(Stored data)
- - - - -
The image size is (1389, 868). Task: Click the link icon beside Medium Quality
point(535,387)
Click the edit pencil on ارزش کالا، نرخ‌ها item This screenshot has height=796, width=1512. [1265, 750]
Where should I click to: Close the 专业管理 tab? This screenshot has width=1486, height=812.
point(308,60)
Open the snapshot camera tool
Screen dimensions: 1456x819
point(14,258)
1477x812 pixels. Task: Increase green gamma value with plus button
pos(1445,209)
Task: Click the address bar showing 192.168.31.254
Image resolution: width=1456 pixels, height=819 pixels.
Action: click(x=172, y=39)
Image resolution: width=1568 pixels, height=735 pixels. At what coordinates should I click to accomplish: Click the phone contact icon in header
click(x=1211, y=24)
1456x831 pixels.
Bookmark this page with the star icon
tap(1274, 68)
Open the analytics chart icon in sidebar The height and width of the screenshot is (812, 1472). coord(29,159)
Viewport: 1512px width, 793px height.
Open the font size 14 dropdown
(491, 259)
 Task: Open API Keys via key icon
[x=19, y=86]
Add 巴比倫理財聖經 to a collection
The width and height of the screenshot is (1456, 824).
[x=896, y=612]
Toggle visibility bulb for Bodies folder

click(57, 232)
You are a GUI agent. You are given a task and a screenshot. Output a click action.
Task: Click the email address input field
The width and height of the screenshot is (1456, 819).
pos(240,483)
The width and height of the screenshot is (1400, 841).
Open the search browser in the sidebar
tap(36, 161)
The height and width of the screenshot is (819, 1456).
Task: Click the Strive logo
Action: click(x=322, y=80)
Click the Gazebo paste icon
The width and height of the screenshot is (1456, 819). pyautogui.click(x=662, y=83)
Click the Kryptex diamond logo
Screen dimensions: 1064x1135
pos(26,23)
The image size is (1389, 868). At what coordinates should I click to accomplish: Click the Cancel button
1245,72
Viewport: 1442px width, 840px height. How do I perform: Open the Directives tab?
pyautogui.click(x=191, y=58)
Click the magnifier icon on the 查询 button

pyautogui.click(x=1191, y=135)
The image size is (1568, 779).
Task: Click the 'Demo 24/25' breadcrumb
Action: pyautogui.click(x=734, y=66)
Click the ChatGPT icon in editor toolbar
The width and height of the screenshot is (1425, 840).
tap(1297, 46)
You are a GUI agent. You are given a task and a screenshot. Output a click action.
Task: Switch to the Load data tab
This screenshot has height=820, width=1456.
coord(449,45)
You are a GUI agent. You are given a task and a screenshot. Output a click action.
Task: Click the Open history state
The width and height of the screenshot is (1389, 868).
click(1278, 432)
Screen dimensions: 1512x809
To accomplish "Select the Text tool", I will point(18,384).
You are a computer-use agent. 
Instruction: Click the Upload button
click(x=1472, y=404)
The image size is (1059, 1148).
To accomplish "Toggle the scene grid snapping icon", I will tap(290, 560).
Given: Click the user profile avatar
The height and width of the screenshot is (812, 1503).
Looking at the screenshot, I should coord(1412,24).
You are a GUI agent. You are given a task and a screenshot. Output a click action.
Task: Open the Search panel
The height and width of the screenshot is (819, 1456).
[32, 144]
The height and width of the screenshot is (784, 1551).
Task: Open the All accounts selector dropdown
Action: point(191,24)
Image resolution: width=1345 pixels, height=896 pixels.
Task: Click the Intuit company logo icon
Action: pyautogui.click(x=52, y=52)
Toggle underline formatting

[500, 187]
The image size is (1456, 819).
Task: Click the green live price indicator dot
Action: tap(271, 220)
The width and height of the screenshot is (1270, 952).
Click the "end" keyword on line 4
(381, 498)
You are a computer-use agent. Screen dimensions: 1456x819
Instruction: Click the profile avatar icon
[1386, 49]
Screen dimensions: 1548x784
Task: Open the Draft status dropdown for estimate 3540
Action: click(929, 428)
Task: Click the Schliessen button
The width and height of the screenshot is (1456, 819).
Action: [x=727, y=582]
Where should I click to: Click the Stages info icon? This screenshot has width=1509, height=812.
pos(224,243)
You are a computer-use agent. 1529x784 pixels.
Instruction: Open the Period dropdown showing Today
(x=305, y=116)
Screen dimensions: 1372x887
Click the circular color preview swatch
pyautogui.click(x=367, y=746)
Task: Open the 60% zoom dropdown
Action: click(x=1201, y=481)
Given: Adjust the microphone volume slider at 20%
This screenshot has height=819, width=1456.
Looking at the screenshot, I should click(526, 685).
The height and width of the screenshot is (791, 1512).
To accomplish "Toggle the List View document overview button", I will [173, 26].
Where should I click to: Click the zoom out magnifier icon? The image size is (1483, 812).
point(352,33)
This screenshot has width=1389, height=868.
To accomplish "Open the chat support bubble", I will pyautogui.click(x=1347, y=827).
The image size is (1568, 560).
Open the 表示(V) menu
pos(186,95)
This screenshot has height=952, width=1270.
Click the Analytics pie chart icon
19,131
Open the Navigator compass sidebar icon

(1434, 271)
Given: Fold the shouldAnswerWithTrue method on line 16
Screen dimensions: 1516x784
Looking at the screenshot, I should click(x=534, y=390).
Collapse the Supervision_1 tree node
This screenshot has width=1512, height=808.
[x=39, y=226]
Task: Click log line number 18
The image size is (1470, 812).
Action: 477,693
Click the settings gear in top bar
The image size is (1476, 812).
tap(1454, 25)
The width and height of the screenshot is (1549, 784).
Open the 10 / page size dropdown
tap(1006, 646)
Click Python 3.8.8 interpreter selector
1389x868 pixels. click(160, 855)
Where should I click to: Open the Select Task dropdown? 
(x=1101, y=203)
- - - - -
Problem statement: Above are the records; copy exactly the lines from the line with "Task: Click the address" through the line with "The width and height of the screenshot is (1400, 841).", both included.

Response:
Task: Click the address bar showing 192.168.31.254
Image resolution: width=1456 pixels, height=819 pixels.
Action: click(x=172, y=39)
Image resolution: width=1568 pixels, height=735 pixels. At what coordinates should I click to accomplish: Click the phone contact icon in header
click(x=1211, y=24)
1456x831 pixels.
Bookmark this page with the star icon
tap(1274, 68)
Open the analytics chart icon in sidebar The height and width of the screenshot is (812, 1472). coord(29,159)
Viewport: 1512px width, 793px height.
Open the font size 14 dropdown
(491, 259)
 Task: Open API Keys via key icon
[x=19, y=86]
Add 巴比倫理財聖經 to a collection
The width and height of the screenshot is (1456, 824).
[x=896, y=612]
Toggle visibility bulb for Bodies folder

click(57, 232)
You are a GUI agent. You are given a task and a screenshot. Output a click action.
Task: Click the email address input field
The width and height of the screenshot is (1456, 819).
pos(240,483)
The width and height of the screenshot is (1400, 841).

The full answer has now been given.